Aim of the task: Whatever lies between the line with "Click Alterar Modo de Operação button" and the end of the data, both included, must be copied exactly and without pictures.
-- Data provided follows --
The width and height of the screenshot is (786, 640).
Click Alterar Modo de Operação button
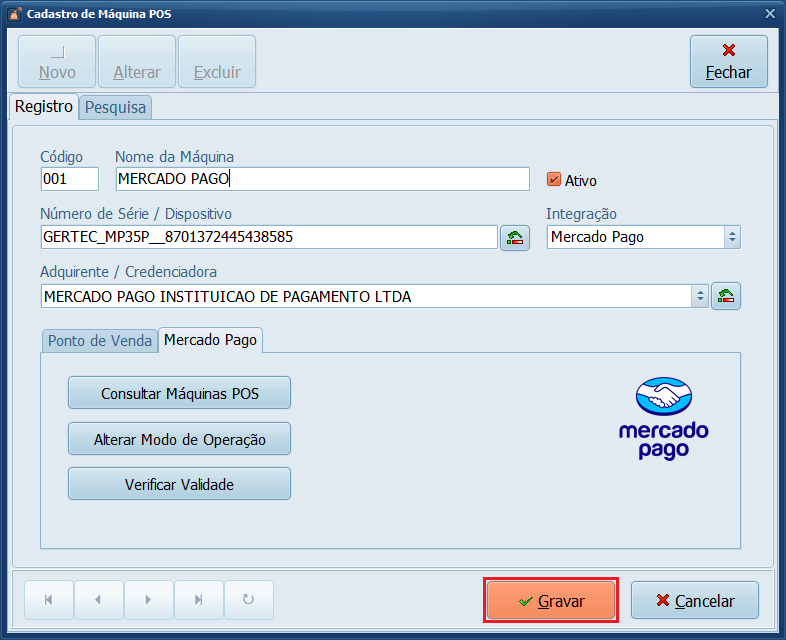coord(179,439)
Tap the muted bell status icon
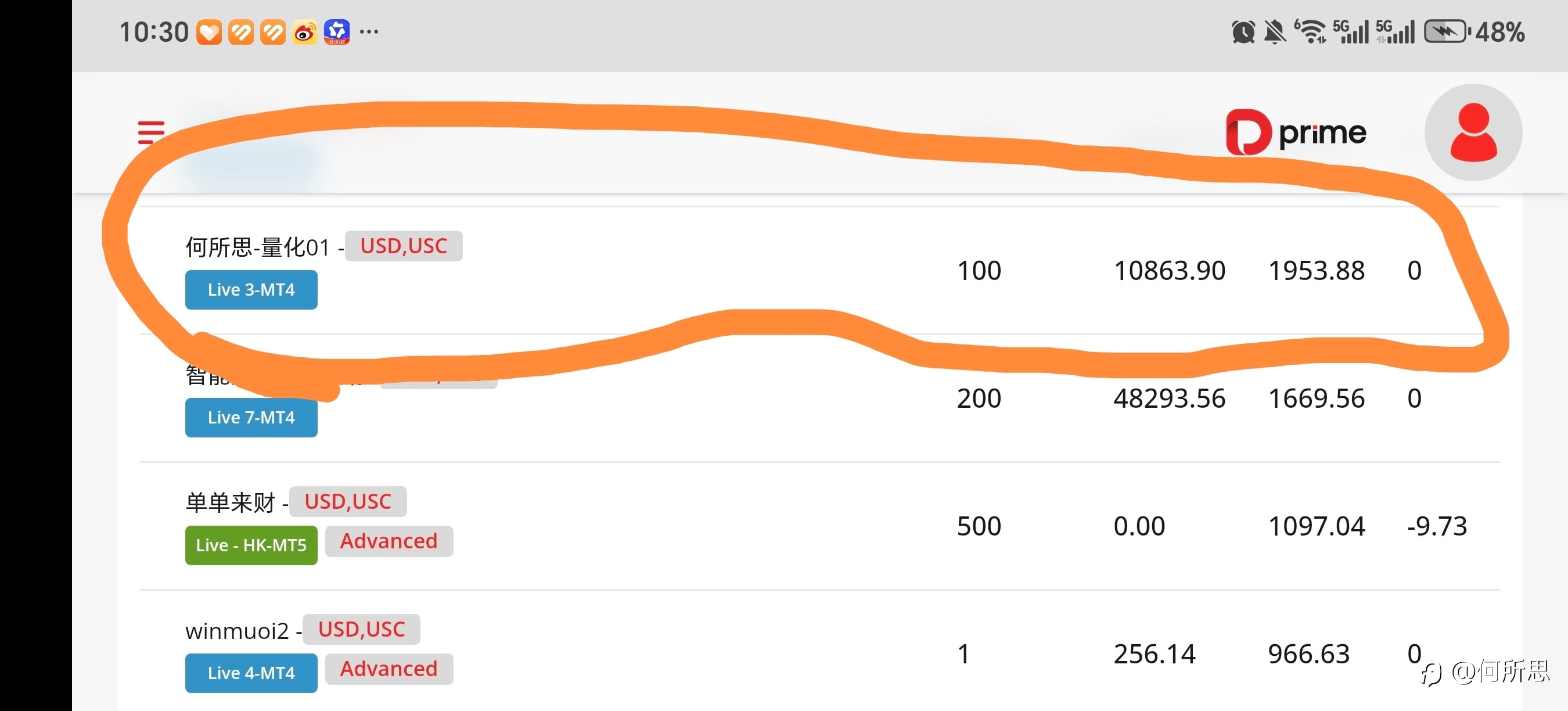This screenshot has width=1568, height=711. (x=1275, y=33)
-- Data provided concluded --
Problem solution:
Click Alterar Modo de Operação button
coord(179,439)
Tap the muted bell status icon
This screenshot has width=1568, height=711. (x=1275, y=33)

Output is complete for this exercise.